In attending MIPIM PropTech, RealComm, ExpoReal, and other technology-focused conferences you realize how big the FM/CRE tech market is becoming, how much investment is being made and how much talent is available. We are already seeing some real changes in terms of digitalization and technology disruption, and when they become more widely adopted, they will change the market as we know it.
Smart cities will be a key driver of FM/CRE change
No doubt that technology will have a profound impact on the FM industry and in its own right it will redefine the FM industry once again. We have been talking about when the IT-related change will kick in and to quote Bill Gates:
We always overestimate the change that will occur in the next two years and underestimate the change that will occur in the next ten. Don't let yourself be lulled into inaction.

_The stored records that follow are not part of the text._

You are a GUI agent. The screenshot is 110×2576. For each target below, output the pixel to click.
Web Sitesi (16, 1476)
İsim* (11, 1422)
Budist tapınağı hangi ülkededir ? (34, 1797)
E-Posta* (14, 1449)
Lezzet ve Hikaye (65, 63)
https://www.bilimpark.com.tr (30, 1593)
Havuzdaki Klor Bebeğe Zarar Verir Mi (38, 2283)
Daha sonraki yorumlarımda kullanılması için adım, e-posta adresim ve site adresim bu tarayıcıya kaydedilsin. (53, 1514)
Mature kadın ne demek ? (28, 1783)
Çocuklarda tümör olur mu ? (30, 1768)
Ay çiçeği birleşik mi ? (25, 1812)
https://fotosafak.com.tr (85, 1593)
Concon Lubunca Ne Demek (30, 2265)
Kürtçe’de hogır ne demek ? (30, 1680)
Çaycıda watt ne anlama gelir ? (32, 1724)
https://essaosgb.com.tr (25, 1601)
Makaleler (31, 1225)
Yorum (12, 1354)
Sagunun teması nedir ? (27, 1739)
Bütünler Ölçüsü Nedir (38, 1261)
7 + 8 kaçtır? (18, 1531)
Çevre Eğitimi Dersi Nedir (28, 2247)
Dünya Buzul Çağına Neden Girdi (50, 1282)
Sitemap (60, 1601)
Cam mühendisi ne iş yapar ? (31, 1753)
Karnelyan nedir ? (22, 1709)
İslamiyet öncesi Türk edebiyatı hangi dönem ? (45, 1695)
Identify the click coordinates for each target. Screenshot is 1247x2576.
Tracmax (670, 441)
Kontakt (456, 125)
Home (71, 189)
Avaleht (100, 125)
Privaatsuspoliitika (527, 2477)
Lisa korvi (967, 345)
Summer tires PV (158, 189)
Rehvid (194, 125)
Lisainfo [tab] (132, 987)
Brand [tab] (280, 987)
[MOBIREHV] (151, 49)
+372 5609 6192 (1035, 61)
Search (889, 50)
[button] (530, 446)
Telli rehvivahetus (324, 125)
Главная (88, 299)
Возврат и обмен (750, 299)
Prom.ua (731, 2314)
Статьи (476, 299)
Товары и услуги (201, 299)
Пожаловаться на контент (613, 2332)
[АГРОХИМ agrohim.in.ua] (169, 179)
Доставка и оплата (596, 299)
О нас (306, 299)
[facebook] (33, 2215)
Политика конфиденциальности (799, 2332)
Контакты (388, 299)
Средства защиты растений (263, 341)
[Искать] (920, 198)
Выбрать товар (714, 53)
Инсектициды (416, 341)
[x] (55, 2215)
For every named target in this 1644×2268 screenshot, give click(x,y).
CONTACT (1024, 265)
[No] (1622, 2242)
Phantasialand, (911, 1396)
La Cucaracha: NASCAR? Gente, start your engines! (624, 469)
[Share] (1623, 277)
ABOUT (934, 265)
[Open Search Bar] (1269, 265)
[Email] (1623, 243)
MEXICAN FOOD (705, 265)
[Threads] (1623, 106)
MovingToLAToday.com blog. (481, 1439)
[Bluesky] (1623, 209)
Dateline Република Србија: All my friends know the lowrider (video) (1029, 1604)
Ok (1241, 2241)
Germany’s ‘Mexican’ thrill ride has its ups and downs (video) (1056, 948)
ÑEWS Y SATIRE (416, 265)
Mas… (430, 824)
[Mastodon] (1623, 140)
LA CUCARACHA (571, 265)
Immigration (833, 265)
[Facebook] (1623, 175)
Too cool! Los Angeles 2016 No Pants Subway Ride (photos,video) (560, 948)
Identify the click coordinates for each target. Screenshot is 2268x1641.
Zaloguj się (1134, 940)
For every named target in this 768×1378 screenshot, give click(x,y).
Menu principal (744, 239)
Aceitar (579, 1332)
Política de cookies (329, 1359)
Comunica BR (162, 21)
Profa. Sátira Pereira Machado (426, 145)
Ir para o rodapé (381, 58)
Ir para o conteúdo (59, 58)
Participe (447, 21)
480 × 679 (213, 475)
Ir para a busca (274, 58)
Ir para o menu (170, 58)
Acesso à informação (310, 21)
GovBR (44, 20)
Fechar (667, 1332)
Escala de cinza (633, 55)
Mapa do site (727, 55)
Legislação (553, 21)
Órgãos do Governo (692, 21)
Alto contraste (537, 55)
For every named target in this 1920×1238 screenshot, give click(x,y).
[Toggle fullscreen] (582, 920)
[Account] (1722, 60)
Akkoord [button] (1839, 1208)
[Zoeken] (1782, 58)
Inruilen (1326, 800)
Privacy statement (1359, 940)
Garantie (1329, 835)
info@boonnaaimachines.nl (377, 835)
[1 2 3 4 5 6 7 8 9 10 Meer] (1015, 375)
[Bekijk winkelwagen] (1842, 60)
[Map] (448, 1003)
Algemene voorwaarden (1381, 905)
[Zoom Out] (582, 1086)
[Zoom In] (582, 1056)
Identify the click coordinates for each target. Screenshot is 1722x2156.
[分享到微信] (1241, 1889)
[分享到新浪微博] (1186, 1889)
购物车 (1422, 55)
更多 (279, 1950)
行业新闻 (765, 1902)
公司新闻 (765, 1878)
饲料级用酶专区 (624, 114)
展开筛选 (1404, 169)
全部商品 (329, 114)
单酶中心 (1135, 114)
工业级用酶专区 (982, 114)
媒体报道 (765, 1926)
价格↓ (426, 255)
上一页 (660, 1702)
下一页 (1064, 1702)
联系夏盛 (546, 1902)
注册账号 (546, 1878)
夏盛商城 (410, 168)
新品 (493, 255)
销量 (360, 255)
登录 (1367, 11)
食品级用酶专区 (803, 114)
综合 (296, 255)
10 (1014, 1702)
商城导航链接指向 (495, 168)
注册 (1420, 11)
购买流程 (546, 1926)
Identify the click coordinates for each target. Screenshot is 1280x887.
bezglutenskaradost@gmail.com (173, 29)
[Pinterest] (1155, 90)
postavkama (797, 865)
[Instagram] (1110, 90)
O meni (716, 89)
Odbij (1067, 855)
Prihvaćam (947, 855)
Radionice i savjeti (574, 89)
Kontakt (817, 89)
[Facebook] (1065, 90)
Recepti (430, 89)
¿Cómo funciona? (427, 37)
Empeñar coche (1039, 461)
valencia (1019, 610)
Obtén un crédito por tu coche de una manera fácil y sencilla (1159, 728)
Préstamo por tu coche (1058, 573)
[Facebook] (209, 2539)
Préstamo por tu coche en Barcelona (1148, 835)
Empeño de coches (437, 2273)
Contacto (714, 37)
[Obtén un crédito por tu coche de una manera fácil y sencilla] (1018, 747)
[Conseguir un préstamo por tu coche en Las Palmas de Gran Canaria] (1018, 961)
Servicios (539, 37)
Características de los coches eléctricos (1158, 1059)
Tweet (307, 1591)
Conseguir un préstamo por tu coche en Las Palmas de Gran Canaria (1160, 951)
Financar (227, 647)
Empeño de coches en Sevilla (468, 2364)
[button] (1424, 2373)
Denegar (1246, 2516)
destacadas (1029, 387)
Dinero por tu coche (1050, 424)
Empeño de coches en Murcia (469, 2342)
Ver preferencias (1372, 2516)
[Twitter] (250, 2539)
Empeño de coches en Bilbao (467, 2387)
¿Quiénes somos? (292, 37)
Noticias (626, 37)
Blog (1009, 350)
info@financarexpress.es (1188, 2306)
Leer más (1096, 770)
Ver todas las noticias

So, as technology will drive change so will the continued urbanization of the society and especially the strong drive towards smart cities which is closely linked with the technology development and where FM has a huge role to play.
These new smart cities are getting communities and universities involved, alongside big companies and city authorities. This has helped shift the focus of smart-city projects onto the needs of residents. Successful smart-city projects blend disciplines, bringing together experts in behavioral change alongside specialists in artificial intelligence and information technologies. Interdisciplinary work can be messy and difficult, it can take longer, and it may not always work—but when it does, it can bring real benefits to cities.
If we, as Facility Managers, have the courage and the insight we are uniquely positioned to drive the change, especially within Workplace Experience, Coworking, and Technology. It is important not to be bystanders and observe the industry changes happen - instead, we need to embrace the opportunities it provides and help drive and adapt the change for the organizations we serve and to allow them to become early adopters and get the full benefit of the value we as FM'ers are able to provide.
Good luck harnessing the industry change ahead. See you in the future!